» YOUR INSTRUCTIONS:
With every line kept intact, print the entries that appear below.

(Data entries)
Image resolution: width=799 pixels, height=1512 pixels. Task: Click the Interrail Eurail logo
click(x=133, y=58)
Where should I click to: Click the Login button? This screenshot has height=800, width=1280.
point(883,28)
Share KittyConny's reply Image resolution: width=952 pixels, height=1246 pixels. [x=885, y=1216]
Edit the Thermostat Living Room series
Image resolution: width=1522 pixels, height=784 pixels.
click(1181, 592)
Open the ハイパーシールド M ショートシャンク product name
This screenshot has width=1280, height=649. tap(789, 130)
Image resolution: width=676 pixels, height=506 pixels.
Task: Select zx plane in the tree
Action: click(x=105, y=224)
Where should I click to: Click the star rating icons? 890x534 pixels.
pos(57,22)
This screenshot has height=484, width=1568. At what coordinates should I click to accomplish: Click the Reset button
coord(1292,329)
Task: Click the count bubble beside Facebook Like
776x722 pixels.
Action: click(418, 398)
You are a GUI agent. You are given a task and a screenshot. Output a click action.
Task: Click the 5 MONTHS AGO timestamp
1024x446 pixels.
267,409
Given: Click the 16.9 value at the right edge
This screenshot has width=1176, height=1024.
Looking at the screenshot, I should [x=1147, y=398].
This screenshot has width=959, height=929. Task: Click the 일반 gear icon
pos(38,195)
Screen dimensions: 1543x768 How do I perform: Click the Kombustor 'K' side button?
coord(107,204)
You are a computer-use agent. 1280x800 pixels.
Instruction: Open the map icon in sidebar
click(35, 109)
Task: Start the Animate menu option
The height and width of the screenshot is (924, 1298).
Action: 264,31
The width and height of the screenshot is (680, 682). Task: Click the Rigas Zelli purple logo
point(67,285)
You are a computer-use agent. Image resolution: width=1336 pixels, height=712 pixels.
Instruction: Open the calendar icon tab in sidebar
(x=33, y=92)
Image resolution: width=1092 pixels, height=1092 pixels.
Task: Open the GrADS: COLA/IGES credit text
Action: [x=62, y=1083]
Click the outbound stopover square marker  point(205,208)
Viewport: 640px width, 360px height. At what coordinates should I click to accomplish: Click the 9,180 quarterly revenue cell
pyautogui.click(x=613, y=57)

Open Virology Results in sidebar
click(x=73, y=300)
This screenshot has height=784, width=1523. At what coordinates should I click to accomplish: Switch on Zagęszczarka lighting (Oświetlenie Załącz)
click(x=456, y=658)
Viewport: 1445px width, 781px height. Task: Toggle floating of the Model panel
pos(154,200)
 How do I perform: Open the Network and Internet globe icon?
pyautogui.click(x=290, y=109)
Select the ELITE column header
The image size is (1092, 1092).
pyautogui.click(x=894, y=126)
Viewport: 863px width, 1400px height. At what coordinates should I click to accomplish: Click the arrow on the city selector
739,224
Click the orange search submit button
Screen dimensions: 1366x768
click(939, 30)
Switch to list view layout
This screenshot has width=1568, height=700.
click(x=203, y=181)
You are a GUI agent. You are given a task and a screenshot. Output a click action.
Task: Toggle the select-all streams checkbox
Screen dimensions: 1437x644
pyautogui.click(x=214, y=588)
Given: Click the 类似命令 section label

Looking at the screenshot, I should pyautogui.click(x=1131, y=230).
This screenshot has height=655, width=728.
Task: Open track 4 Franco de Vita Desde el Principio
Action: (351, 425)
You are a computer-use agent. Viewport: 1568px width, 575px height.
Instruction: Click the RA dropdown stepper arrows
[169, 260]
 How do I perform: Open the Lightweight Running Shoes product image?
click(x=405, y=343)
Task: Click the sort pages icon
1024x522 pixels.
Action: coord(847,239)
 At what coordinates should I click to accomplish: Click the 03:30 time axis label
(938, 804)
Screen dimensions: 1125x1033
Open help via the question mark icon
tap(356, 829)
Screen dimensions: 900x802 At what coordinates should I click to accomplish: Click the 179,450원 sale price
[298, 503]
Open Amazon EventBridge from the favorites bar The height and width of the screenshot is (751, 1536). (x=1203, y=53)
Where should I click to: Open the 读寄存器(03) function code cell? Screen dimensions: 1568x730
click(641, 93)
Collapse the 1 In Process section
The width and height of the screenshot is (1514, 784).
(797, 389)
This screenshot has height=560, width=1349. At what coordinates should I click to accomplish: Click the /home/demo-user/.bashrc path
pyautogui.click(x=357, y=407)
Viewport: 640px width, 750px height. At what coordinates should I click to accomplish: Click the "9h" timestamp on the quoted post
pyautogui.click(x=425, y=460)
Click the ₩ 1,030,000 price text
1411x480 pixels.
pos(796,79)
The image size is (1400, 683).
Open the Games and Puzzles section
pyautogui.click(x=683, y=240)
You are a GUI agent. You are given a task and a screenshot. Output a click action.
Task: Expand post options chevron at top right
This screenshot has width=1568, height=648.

» REPLY TO THE EXERCISE:
Image resolution: width=799 pixels, height=1512 pixels. Task: Click the Interrail Eurail logo
click(x=133, y=58)
Where should I click to: Click the Login button? This screenshot has height=800, width=1280.
point(883,28)
Share KittyConny's reply Image resolution: width=952 pixels, height=1246 pixels. [x=885, y=1216]
Edit the Thermostat Living Room series
Image resolution: width=1522 pixels, height=784 pixels.
click(1181, 592)
Open the ハイパーシールド M ショートシャンク product name
This screenshot has width=1280, height=649. tap(789, 130)
Image resolution: width=676 pixels, height=506 pixels.
Task: Select zx plane in the tree
Action: click(x=105, y=224)
Where should I click to: Click the star rating icons? 890x534 pixels.
pos(57,22)
This screenshot has height=484, width=1568. At what coordinates should I click to accomplish: Click the Reset button
coord(1292,329)
Task: Click the count bubble beside Facebook Like
776x722 pixels.
Action: click(418, 398)
You are a GUI agent. You are given a task and a screenshot. Output a click action.
Task: Click the 5 MONTHS AGO timestamp
1024x446 pixels.
267,409
Given: Click the 16.9 value at the right edge
This screenshot has width=1176, height=1024.
Looking at the screenshot, I should [x=1147, y=398].
This screenshot has width=959, height=929. Task: Click the 일반 gear icon
pos(38,195)
Screen dimensions: 1543x768 How do I perform: Click the Kombustor 'K' side button?
coord(107,204)
You are a computer-use agent. 1280x800 pixels.
Instruction: Open the map icon in sidebar
click(35, 109)
Task: Start the Animate menu option
The height and width of the screenshot is (924, 1298).
Action: 264,31
The width and height of the screenshot is (680, 682). Task: Click the Rigas Zelli purple logo
point(67,285)
You are a computer-use agent. Image resolution: width=1336 pixels, height=712 pixels.
Instruction: Open the calendar icon tab in sidebar
(x=33, y=92)
Image resolution: width=1092 pixels, height=1092 pixels.
Task: Open the GrADS: COLA/IGES credit text
Action: [x=62, y=1083]
Click the outbound stopover square marker  point(205,208)
Viewport: 640px width, 360px height. At what coordinates should I click to accomplish: Click the 9,180 quarterly revenue cell
pyautogui.click(x=613, y=57)

Open Virology Results in sidebar
click(x=73, y=300)
This screenshot has height=784, width=1523. At what coordinates should I click to accomplish: Switch on Zagęszczarka lighting (Oświetlenie Załącz)
click(x=456, y=658)
Viewport: 1445px width, 781px height. Task: Toggle floating of the Model panel
pos(154,200)
 How do I perform: Open the Network and Internet globe icon?
pyautogui.click(x=290, y=109)
Select the ELITE column header
The image size is (1092, 1092).
pyautogui.click(x=894, y=126)
Viewport: 863px width, 1400px height. At what coordinates should I click to accomplish: Click the arrow on the city selector
739,224
Click the orange search submit button
Screen dimensions: 1366x768
click(939, 30)
Switch to list view layout
This screenshot has width=1568, height=700.
click(x=203, y=181)
You are a GUI agent. You are given a task and a screenshot. Output a click action.
Task: Toggle the select-all streams checkbox
Screen dimensions: 1437x644
pyautogui.click(x=214, y=588)
Given: Click the 类似命令 section label

Looking at the screenshot, I should pyautogui.click(x=1131, y=230).
This screenshot has height=655, width=728.
Task: Open track 4 Franco de Vita Desde el Principio
Action: (351, 425)
You are a computer-use agent. Viewport: 1568px width, 575px height.
Instruction: Click the RA dropdown stepper arrows
[169, 260]
 How do I perform: Open the Lightweight Running Shoes product image?
click(x=405, y=343)
Task: Click the sort pages icon
1024x522 pixels.
Action: coord(847,239)
 At what coordinates should I click to accomplish: Click the 03:30 time axis label
(938, 804)
Screen dimensions: 1125x1033
Open help via the question mark icon
tap(356, 829)
Screen dimensions: 900x802 At what coordinates should I click to accomplish: Click the 179,450원 sale price
[298, 503]
Open Amazon EventBridge from the favorites bar The height and width of the screenshot is (751, 1536). (x=1203, y=53)
Where should I click to: Open the 读寄存器(03) function code cell? Screen dimensions: 1568x730
click(641, 93)
Collapse the 1 In Process section
The width and height of the screenshot is (1514, 784).
(797, 389)
This screenshot has height=560, width=1349. At what coordinates should I click to accomplish: Click the /home/demo-user/.bashrc path
pyautogui.click(x=357, y=407)
Viewport: 640px width, 750px height. At what coordinates should I click to accomplish: Click the "9h" timestamp on the quoted post
pyautogui.click(x=425, y=460)
Click the ₩ 1,030,000 price text
1411x480 pixels.
pos(796,79)
The image size is (1400, 683).
Open the Games and Puzzles section
pyautogui.click(x=683, y=240)
You are a GUI agent. You are given a task and a screenshot. Output a click action.
Task: Expand post options chevron at top right
This screenshot has width=1568, height=648.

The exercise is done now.